Greetings to everyone.  This is a first in a series of reflections, or ruminations, on food:  It's procurement, cooking, eating, all aspects are open for discussion.  Humans and food have a long history together, very long in fact.  Some of you may know, i trained as an anthropologist, and lot of anthropology revolves around food.  Hunting, tool making, gathering, cooking, what else you can do with the "remains" of your food item, etc.  We have the evidence of humans and their food activities going back millions of years, and nowhere is that more evident in the stone, and later, metal tools people made to bring home the bacon.  Or wild cow, or fish, or mammoth, or, well, you get the idea.  Many of the earlier tools didn't look like tools at all, just clumsy rocks, but the better we got at tool making, the more beautiful they became, until they were more works of art, with delicate (but lethal) stone chipped edges.  Bringing home the beast was only part of the equation.  What do you do with it then?  Early on, there was no cooking, that didn't come along until quite some time later, with the discovery and use of fire.  Let's be honest, your meal a couple of million years ago would have been raw.  Raw meat, raw veggies, raw seeds, raw everything.  In recent years, as in the last couple of decades, there's been a movement back to raw, and a lot of people are quite passionate about it.  No question that some of it is healthy, but certain of our "modern" food, less so.  Even dog food was promoted as better raw, although I've heard pros and cons about it.  Don't know, never tried it on my dog.  I'm sure she would eat it though. 

 

After the advent of fire, the whole situation changed rather drastically.  It didn't take long for our ancestors to discover roasting, boiling, drying, and smoking.  These techniques are still very much with us today, and some even believe that the BBQ brings out the inner caveman (or woman) in most modern men and women.
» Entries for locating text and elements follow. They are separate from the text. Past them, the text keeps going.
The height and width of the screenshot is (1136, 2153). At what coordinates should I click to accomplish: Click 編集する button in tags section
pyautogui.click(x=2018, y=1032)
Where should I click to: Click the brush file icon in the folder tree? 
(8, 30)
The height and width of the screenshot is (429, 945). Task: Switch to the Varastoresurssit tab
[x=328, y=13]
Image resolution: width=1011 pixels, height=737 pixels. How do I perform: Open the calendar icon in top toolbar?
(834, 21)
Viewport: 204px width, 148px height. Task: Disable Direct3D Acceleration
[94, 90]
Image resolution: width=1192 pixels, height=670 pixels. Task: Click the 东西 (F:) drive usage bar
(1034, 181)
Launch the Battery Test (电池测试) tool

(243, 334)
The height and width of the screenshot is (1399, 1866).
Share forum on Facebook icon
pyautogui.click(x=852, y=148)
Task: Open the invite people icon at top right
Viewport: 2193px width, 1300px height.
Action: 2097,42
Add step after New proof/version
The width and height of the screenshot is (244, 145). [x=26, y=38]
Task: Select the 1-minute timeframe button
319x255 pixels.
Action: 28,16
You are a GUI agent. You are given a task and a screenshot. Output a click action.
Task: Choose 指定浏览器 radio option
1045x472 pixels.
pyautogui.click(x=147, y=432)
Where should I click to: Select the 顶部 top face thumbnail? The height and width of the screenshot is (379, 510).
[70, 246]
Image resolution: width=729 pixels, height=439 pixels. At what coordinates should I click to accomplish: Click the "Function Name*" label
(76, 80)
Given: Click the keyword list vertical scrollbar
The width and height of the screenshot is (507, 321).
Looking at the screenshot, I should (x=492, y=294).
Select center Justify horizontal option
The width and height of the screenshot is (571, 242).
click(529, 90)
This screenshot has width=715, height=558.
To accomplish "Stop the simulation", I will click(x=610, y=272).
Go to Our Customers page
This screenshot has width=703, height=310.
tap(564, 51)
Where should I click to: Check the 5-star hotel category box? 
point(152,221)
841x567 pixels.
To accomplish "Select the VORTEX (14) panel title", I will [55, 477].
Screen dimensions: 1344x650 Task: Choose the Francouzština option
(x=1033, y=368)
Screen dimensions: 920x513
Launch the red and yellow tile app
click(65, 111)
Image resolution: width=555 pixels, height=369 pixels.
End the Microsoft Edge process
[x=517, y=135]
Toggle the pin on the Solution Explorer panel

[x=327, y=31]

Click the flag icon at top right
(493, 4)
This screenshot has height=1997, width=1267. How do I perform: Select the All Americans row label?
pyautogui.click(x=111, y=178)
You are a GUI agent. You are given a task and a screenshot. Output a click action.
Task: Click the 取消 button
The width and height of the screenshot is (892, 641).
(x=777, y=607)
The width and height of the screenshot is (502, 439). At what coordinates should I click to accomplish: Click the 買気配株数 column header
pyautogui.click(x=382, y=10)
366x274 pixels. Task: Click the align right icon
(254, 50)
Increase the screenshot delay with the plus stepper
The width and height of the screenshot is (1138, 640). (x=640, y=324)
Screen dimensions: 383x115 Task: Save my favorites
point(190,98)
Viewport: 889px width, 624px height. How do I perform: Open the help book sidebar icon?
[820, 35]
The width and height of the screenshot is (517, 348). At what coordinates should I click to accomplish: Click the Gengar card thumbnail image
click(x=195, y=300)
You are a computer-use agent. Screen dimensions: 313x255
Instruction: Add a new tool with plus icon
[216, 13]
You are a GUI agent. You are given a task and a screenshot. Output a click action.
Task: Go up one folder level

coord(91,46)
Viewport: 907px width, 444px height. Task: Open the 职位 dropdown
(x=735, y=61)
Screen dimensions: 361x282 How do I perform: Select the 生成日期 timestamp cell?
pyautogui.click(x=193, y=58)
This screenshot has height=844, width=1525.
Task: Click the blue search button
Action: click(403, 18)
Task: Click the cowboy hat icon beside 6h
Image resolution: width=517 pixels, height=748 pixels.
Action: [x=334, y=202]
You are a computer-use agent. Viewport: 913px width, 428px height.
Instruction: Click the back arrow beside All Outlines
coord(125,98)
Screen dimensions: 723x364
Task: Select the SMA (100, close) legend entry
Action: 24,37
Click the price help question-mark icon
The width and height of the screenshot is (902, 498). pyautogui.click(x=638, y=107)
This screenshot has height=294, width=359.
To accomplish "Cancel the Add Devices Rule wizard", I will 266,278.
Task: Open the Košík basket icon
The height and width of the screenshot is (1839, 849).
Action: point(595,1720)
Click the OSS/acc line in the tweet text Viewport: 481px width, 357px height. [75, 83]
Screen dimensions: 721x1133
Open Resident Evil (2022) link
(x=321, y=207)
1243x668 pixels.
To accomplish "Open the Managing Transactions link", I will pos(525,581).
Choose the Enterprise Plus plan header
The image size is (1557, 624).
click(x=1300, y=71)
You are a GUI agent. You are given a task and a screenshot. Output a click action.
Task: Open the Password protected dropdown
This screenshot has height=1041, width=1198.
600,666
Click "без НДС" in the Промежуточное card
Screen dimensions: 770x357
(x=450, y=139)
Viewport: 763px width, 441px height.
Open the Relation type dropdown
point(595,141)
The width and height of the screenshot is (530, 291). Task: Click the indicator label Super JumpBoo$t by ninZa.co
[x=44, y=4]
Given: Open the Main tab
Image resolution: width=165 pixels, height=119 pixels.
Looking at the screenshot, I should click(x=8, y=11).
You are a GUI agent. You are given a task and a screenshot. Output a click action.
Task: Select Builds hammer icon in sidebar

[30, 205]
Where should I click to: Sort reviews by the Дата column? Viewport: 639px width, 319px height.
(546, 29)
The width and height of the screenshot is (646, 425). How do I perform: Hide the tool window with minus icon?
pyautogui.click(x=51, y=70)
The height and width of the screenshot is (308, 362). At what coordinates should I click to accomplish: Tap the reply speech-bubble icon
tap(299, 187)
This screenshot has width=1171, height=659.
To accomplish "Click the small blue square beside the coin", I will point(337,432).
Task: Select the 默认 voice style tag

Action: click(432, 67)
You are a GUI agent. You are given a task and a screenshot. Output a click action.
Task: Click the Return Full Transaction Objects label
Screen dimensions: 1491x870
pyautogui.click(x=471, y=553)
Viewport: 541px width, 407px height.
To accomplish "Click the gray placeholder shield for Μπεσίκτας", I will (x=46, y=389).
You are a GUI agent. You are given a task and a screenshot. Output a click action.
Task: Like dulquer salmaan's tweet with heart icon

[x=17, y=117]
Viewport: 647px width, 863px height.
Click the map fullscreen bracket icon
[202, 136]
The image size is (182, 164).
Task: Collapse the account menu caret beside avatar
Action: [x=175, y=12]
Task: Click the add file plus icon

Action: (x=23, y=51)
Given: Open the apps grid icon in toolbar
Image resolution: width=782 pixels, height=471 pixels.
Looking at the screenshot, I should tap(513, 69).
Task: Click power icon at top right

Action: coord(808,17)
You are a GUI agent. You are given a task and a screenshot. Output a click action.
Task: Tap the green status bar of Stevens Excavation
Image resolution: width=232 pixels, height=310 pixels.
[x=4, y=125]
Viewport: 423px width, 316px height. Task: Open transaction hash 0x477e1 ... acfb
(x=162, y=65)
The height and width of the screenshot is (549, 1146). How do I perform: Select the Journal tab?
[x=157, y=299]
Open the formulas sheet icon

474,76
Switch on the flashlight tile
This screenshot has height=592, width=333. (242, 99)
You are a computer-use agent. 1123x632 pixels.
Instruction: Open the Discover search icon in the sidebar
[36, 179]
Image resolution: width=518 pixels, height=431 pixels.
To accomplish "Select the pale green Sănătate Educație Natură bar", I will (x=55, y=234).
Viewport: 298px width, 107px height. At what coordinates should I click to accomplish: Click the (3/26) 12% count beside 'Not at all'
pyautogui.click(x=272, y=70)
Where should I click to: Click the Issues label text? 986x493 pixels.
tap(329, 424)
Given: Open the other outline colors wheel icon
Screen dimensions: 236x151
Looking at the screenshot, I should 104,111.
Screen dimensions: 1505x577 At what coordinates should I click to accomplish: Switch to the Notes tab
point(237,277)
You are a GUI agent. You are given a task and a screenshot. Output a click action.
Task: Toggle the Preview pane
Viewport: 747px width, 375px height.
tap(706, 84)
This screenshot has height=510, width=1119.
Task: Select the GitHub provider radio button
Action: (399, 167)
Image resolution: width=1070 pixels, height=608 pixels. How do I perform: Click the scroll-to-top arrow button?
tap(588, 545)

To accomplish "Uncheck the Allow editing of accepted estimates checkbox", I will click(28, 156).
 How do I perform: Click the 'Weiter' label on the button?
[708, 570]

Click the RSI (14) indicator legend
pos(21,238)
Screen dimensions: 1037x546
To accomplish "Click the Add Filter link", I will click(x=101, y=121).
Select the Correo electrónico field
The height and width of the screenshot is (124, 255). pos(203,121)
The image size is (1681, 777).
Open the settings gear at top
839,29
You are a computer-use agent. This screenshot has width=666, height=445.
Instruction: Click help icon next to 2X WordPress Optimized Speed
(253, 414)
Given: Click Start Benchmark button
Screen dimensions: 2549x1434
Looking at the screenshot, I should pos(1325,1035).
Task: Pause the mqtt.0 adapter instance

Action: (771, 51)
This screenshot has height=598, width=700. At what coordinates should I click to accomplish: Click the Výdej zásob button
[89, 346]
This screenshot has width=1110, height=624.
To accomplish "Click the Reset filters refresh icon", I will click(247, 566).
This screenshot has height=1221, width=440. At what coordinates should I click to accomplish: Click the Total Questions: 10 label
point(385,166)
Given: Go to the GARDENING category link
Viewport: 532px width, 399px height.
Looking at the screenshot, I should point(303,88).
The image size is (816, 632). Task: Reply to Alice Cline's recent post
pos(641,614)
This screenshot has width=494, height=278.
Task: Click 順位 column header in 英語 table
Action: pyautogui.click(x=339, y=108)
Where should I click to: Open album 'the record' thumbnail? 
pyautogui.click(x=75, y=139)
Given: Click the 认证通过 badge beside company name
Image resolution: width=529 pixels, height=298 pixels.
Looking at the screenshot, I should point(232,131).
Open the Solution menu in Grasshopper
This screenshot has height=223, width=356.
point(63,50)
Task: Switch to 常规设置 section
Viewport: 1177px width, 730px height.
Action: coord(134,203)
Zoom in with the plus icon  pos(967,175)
Something about lots of smoke, heat and flame.  Could be too, the smell and sizzle of cooking meat.  Just observe the BBQs lighting up across North America during the summer (some preferring to grill throughout the year).  Of course in years gone by, there would be no such thing as the steak or chop, those being very recent inventions (like the last century or two).  Early cooking of meat also was very much a feast or famine thing, until the advent of drying.  It would be a feast while they threw the carcass on the fire, so to speak, but once it was gone, it would be back to a reliance on seeds, greens, grains, veggies, tubers, roots and bugs.  Yes, bugs.  Human jaws have wrapped themselves around anything that grows, moves, or lives. 

 

Much of the food our ancestors would have eaten, in addition to the occasional side of mammoth or ancient camel, would have included fish and shellfish, and there is ample evidence in the archaeological record of our ancestors enjoying these aquatic delights.  So-called "shell middens" have been found in numerous parts of the world, from the Mediterranean to Staten Island.  I once dug on the Staten Island middens, and they were huge piles of old shells, sometimes 3 or 4 feet thick.  Scallops, clams and oysters were only some of the shellfish on the menu.  Fish was also quite popular, as fishing sites in the Mediterranean attest to.  In those days, the oceans, lakes and rivers would have been part of their pantry.

 

So there you have a brief history of what our ancestors might have munched on.  The history of humans and what they ate, can still be seen in our teeth today:  We were a veggie chewing, slightly carnivorous sort, with the molars for grinding our grains and tubers, and our rather diminutive canines for our protein intake.